En refaisant le match, as-tu des regrets de ne pas avoir pu rester au contact dans l’Indien ?
Ça ne se joue vraiment pas à grand-chose. Concernant Charlie, il a réussi à trouver une bonne cadence dès la sortie du Pot-au-noir, là, clairement, je n’ai pas réussi à l’accrocher en vitesse, les qualités de son bateau et la connaissance qu’il en avait ont parlé, il a été impérial. Je pourrais dire que c’est la faute à pas de chance, que le scénario a été injuste, avec ces 80 milles de retard qui se sont transformés en centaines, mais il était un poil plus rapide que moi et il n’a fait que faire fructifier son avance ; donc quelque part, on peut dire que je n’avais qu’à être devant. Maintenant, je ne suis pas le seul à avoir payé ce petit décalage, Thomas Ruyant a vécu la même chose alors qu’il était dans le coup, et honnêtement, l’enchaînement des phénomènes n’a vraiment pas été à notre avantage.
“En termes de potentiel,
on n’avait pas à rougir”
C’est le plus intense que j’aie vécu, parce que le niveau global et le nombre de bateaux et de skippers de top niveau ont clairement augmenté, avec en plus moins de pépins techniques. Et comme le scénario a fait que ceux de derrière sont toujours revenus sur nous, il a sans cesse fallu se remettre à l’ouvrage pour maintenir nos positions jusqu’au cap Finisterre, ça a été très long et usant ! D’autant qu’on a eu une grande instabilité au niveau de la météo, on n’a jamais eu de grands tronçons avec du vent stable.Vous aviez été les premiers il y a quatre ans à lancer la construction d’un nouveau bateau, signé Sam Manuard. A l’arrivée, ce sont trois Imoca de designs différents (Verdier et Koch-Finot-Conq) qui terminent sur le podium, vos choix ont-ils été les bons ?

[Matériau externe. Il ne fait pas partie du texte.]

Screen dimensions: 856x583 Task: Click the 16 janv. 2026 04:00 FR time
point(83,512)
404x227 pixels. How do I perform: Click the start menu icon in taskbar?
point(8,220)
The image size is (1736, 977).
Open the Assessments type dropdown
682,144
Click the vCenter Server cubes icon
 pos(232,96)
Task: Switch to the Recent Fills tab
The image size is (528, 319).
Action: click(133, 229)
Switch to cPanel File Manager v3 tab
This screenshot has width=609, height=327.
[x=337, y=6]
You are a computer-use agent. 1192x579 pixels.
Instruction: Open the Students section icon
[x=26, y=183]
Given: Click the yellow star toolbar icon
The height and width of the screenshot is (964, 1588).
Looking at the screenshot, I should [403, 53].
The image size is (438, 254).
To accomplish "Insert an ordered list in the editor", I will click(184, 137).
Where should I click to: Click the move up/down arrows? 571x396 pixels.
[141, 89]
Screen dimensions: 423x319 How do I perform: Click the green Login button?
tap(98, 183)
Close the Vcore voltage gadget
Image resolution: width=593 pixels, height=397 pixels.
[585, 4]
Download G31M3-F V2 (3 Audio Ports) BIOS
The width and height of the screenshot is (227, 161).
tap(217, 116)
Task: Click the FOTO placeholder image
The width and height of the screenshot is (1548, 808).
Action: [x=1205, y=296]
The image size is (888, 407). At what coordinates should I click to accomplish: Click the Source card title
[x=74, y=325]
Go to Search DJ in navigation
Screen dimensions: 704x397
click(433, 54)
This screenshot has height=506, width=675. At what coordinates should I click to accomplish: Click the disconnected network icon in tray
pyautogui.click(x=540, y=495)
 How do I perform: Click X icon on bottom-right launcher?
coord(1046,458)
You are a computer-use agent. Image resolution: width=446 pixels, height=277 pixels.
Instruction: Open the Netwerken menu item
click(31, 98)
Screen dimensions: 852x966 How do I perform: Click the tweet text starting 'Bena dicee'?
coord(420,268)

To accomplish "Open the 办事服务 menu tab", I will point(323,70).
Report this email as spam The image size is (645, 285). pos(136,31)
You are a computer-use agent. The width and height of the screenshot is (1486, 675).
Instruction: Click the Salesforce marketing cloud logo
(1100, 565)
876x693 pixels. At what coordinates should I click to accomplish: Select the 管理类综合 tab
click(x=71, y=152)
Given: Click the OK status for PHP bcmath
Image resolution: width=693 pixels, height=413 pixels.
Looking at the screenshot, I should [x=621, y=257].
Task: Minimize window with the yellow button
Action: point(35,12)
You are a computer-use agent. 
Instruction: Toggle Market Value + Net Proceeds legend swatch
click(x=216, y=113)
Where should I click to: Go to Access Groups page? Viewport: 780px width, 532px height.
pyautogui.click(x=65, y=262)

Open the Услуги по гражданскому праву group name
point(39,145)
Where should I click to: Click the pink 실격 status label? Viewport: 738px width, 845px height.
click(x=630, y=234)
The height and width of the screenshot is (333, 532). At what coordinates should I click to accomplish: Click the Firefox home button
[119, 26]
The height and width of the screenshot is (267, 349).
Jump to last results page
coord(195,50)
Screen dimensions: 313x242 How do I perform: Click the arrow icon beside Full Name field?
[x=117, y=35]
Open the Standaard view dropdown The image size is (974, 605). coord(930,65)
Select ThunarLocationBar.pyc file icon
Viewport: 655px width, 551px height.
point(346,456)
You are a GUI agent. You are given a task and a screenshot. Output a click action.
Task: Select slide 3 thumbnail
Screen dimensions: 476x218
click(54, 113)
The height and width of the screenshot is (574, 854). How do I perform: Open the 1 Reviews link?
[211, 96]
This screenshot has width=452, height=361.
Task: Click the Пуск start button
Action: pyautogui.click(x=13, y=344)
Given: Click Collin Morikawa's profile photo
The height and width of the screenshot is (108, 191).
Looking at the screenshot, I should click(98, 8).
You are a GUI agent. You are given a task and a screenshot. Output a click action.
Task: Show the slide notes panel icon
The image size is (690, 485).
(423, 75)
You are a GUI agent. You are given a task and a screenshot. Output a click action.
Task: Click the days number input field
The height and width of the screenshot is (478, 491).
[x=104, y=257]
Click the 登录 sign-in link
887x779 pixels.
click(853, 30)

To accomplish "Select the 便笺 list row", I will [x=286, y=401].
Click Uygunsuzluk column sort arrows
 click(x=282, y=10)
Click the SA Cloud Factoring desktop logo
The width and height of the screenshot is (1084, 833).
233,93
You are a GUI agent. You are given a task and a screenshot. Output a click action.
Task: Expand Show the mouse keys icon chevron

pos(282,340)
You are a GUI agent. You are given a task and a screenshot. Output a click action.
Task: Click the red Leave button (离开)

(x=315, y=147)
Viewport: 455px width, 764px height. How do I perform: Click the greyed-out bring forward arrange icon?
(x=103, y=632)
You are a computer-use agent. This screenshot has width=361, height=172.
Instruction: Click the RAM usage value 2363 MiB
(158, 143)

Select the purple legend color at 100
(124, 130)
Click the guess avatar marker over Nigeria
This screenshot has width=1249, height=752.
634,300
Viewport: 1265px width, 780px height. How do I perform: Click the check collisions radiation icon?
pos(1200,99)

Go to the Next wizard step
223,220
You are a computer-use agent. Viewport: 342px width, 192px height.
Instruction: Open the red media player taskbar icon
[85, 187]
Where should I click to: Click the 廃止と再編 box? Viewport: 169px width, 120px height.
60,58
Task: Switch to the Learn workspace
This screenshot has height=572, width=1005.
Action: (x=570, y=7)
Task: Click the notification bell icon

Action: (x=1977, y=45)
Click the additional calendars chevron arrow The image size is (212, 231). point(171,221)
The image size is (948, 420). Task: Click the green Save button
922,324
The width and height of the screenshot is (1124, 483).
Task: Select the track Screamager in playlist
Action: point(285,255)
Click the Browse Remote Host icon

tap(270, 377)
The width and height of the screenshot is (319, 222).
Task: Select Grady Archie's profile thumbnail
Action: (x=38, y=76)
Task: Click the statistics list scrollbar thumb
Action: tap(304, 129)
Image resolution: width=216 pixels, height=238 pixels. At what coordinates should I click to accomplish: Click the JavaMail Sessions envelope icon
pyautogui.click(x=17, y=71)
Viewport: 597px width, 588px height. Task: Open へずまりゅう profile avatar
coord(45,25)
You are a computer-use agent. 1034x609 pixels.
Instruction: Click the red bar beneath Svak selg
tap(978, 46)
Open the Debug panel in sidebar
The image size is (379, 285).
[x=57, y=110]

C’est difficile à dire. Je pense que si je suis à la lutte au cap Horn, j’ai toutes mes chances derrière au près. Je ne l’ai pas été, donc on ne saura jamais, mais je suis content des choix qu’on a faits, de la fiabilité du bateau, des réglages qui nous ont permis d’avoir de bonnes stabilités de route. Après, notre bateau n’a pas gagné, on peut toujours faire mieux et il y a sans doute des choses que je ferais différemment, mais en termes de potentiel, on n’avait pas à rougir.
Que ferais-tu différemment ?
On avait une carène puissante qui avait un gros potentiel à partir d’une certaine gîte. Et au final, comme le dispositif des safrans fonctionnait très bien, on s’est retrouvés à naviguer plus à plat que ce qu’on avait imaginé, c’est d’ailleurs dans ce sens qu’on avait fait la V2 des foils, mais du coup, la carène était peut-être moins adaptée. Aujourd’hui, peut-être qu’on ferait une carène plus adaptée à une faible gîte pour mieux faire fonctionner l’ensemble.
Sur l’ensemble de la campagne, tu as signé beaucoup de places d’honneur, pas de victoires sur les courses majeures, qu’a-t-il manqué pour gagner ?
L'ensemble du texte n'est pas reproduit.